- _ASSIGNMENT A_: Return the part of the article on stink bug delays at Ports of Auckland that opens with the words "3 MinutesBy NZ" and closes with "of these vessels.", copied word for word.
- _ASSIGNMENT B_: Resume the article on stink bug delays at Ports of Auckland, continuing it from its last sentence.

- _TEXT PASSAGE_:
==============================

Stink bug issues cause ongoing delays at Ports of Auckland

3 MinutesBy NZ Trucking magazineApril 24, 2018

Ports of Auckland is under pressure from a combination of incoming car carriers as well as inspections to prevent the brown marmorated stink bug from entering New Zealand.

The port has a capacity of about 5000 cars, and two of the vessels arriving this month with used cars are carrying more than 4000 vehicles. This influx is causing delays, as vessels cannot discharge until previous cargos have been removed. The discharge is being further delayed by ongoing MPI inspections of these vessels.

Full inspections can slow discharge rates by up to 90%, and while the discharging vessel is alongside, no other vessel can be there. MPI fogging operations are also being carried out, limiting berth space. This berth and discharge space pressure is resulting in significant congestion.

==============================

- _EXERCISE DATA_:
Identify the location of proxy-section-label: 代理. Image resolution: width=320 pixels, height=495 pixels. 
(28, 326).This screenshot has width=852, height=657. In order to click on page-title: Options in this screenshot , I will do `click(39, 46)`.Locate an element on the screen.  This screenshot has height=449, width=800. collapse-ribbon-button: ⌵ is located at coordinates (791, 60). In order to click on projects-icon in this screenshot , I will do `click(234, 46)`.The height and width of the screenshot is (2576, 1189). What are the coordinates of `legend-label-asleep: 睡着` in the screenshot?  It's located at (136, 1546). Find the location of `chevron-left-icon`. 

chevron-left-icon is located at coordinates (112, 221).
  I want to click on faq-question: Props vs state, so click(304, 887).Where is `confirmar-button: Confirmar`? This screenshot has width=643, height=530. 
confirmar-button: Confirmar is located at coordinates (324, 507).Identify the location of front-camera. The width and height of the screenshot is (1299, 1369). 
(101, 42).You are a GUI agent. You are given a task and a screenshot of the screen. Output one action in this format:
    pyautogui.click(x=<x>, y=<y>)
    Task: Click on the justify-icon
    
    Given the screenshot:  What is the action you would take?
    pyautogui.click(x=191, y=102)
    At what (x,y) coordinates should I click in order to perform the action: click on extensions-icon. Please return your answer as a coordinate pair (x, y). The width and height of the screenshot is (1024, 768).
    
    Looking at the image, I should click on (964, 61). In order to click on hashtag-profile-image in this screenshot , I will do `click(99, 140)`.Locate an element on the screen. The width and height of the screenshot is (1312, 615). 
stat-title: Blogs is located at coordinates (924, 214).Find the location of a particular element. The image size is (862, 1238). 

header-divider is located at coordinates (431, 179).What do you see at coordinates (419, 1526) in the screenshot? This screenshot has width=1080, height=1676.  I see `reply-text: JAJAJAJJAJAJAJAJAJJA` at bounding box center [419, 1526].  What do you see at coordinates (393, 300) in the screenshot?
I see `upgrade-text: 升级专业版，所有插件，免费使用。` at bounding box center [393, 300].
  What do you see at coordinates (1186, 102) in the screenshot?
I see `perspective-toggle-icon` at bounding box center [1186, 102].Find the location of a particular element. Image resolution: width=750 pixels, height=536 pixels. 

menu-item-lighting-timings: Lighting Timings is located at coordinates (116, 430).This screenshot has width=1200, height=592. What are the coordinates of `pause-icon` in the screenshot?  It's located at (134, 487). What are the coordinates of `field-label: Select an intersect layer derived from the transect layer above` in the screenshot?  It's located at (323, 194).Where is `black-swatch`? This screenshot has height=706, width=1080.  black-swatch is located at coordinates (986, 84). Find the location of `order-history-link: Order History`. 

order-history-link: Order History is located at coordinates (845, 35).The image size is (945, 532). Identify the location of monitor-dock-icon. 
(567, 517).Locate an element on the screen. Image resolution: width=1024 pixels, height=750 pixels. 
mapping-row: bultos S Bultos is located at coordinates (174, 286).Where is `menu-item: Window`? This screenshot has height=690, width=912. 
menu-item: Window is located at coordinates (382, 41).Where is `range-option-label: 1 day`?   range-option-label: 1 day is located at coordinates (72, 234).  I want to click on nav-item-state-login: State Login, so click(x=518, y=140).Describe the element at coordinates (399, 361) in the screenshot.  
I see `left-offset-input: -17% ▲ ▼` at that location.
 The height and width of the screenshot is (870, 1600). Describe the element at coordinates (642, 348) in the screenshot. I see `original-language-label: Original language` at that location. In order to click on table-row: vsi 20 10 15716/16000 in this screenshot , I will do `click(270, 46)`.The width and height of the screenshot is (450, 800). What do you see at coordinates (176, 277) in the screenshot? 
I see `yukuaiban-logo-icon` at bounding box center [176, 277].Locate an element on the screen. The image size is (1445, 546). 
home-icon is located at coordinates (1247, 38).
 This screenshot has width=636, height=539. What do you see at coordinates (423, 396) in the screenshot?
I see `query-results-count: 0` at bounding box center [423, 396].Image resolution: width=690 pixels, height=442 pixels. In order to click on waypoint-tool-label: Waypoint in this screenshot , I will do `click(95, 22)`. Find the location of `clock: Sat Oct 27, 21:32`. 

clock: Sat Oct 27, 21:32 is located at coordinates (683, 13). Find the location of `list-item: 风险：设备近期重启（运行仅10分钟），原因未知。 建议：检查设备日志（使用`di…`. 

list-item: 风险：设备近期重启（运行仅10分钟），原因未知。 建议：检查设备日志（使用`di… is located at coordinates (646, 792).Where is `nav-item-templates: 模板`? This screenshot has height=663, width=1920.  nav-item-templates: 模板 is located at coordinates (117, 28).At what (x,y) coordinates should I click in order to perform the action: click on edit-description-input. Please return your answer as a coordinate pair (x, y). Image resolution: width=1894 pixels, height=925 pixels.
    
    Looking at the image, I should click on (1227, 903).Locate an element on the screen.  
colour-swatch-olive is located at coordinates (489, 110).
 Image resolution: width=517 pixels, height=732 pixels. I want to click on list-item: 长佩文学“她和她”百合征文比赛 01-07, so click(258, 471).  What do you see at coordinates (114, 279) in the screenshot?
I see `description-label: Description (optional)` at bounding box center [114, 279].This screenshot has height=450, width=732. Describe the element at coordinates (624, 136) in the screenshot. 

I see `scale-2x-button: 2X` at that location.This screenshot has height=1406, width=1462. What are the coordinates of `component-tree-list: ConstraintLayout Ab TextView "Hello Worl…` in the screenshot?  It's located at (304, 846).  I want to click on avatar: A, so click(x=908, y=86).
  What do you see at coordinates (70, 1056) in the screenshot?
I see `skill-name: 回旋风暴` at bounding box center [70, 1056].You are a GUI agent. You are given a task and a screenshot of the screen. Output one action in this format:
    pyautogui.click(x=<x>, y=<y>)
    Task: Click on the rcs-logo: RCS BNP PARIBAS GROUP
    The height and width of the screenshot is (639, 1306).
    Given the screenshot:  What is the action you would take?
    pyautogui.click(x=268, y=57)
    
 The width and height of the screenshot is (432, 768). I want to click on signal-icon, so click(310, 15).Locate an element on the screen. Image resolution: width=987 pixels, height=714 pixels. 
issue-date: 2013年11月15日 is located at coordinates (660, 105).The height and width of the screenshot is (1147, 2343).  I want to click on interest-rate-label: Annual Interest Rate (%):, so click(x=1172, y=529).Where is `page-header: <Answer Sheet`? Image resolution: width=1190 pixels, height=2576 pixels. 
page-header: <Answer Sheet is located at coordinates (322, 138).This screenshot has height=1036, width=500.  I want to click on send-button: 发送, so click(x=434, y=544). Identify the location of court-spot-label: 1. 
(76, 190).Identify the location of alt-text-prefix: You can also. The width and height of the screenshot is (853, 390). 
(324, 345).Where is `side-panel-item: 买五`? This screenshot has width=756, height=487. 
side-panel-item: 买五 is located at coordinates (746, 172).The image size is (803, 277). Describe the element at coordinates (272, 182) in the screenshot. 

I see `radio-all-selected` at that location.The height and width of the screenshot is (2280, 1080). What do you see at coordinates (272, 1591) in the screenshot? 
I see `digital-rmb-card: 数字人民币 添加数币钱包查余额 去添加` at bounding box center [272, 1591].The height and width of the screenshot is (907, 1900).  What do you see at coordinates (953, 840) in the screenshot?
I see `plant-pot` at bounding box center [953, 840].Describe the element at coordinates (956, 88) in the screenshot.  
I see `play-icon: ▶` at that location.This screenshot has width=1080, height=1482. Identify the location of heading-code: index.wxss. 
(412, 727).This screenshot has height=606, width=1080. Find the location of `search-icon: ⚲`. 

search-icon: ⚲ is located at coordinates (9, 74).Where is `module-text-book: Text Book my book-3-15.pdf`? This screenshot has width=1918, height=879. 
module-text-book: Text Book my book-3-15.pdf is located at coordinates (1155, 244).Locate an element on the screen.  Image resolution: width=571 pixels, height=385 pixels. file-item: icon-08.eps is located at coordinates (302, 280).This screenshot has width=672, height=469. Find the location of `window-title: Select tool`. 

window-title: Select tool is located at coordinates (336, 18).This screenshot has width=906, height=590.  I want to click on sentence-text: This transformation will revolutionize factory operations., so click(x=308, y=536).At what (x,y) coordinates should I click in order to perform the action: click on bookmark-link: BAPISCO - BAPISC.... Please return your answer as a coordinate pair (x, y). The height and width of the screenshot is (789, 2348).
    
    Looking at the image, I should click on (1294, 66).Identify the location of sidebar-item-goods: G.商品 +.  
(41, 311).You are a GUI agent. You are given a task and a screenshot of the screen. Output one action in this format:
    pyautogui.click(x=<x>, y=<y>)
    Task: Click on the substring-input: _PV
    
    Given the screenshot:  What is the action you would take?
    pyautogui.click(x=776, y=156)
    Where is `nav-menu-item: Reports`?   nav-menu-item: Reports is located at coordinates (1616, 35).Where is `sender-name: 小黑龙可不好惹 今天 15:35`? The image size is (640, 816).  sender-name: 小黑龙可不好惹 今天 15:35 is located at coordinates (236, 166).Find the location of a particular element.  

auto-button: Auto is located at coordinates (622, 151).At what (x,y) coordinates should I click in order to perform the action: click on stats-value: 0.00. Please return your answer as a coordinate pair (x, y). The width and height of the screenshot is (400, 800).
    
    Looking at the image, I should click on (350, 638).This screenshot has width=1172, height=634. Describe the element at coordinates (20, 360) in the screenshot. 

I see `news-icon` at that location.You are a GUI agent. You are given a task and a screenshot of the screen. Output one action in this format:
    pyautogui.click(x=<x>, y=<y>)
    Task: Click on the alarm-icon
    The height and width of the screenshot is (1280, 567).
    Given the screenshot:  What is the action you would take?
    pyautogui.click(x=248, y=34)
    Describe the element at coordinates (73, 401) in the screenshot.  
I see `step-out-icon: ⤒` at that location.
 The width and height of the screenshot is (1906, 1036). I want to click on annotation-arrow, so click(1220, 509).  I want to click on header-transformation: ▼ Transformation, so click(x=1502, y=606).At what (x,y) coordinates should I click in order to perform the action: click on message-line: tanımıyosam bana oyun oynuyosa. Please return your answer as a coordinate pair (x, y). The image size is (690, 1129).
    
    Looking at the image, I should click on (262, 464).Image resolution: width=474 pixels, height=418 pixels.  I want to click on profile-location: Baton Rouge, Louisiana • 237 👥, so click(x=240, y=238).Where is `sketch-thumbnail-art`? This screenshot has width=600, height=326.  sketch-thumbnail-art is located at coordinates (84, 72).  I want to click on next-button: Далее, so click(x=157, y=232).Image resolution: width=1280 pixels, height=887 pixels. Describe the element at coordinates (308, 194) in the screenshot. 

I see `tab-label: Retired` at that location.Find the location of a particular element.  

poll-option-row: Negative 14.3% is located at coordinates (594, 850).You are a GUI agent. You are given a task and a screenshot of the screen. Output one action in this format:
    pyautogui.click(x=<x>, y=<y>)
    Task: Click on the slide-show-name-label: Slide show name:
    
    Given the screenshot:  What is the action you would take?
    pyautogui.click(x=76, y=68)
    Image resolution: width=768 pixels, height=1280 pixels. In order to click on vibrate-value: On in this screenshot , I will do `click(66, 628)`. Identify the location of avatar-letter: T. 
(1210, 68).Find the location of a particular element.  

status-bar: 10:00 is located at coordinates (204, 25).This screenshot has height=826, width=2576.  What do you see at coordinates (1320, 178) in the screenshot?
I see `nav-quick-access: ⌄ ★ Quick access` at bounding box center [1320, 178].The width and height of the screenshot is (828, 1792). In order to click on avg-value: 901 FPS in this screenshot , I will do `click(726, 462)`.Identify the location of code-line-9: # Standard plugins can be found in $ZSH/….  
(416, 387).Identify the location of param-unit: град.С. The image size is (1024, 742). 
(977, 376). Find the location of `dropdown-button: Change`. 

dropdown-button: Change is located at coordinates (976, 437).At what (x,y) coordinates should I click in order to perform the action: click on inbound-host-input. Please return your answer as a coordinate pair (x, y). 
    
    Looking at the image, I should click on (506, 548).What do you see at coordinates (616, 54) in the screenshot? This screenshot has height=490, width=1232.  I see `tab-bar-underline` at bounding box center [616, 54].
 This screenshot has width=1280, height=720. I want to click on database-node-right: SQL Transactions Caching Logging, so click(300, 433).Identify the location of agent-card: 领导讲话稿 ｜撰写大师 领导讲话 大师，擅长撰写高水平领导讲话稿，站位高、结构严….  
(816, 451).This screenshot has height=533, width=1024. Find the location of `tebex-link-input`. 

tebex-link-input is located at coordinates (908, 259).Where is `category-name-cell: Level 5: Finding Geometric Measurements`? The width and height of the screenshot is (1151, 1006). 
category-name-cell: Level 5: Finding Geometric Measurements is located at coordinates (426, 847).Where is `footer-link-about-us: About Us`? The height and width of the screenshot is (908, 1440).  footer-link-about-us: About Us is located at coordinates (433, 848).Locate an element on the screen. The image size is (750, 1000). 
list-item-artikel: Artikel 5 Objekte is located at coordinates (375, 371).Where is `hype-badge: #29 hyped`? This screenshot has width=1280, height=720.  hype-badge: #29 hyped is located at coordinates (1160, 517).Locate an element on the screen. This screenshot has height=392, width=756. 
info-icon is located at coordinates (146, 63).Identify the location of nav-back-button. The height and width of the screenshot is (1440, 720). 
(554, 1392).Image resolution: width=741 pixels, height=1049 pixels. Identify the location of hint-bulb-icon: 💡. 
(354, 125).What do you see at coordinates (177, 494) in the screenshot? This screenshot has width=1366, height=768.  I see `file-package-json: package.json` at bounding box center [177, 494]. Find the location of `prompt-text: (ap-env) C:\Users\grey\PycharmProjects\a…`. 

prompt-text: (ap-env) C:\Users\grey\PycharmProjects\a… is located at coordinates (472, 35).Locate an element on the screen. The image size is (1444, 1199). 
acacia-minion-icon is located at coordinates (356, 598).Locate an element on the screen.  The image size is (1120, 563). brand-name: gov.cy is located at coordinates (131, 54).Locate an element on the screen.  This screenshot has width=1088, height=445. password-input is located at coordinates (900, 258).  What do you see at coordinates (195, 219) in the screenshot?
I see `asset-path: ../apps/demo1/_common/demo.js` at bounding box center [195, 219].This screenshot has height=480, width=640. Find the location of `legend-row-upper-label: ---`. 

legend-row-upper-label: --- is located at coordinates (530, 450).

==============================

- _RESPONSE AREA A_:
3 MinutesBy NZ Trucking magazineApril 24, 2018

Ports of Auckland is under pressure from a combination of incoming car carriers as well as inspections to prevent the brown marmorated stink bug from entering New Zealand.

The port has a capacity of about 5000 cars, and two of the vessels arriving this month with used cars are carrying more than 4000 vehicles. This influx is causing delays, as vessels cannot discharge until previous cargos have been removed. The discharge is being further delayed by ongoing MPI inspections of these vessels.

- _RESPONSE AREA B_:
Car carriers are being anchored off shore, waiting to enter the port, and high-risk vessels are taking days, sometimes weeks, to discharge, where they previously took hours.

Low-risk vessels (from Europe and Southern Asian ports) discharge normally but wharf space is limited because of the high-risk vehicles on the wharf.

Chris Carr, director of Carr & Haslam Limited, says as a direct result of the stink bug distortions this month, he expects 36,000 cars through the port.

“The previous highest number was 25,000 per month. That‘s a 45% increase, and the logistics pipeline is struggling with the pressure. Not many systems can cope with an almost 50% increase in pressure without some pressure elsewhere.”

Carr says the delay pressure on inbound vessels has an immediate effect on vessels able to ship cargo south, and up until last week this was complicated with the strikes in Lyttelton.

“These have now been settled, but there will be a lag before southbound vessel flow can return to normal. However, the pressure on wharf space means that Ports of Auckland need to provide space to load southbound vessels at the same time as they provide space for inbound cargo. Both only add to the pressure.”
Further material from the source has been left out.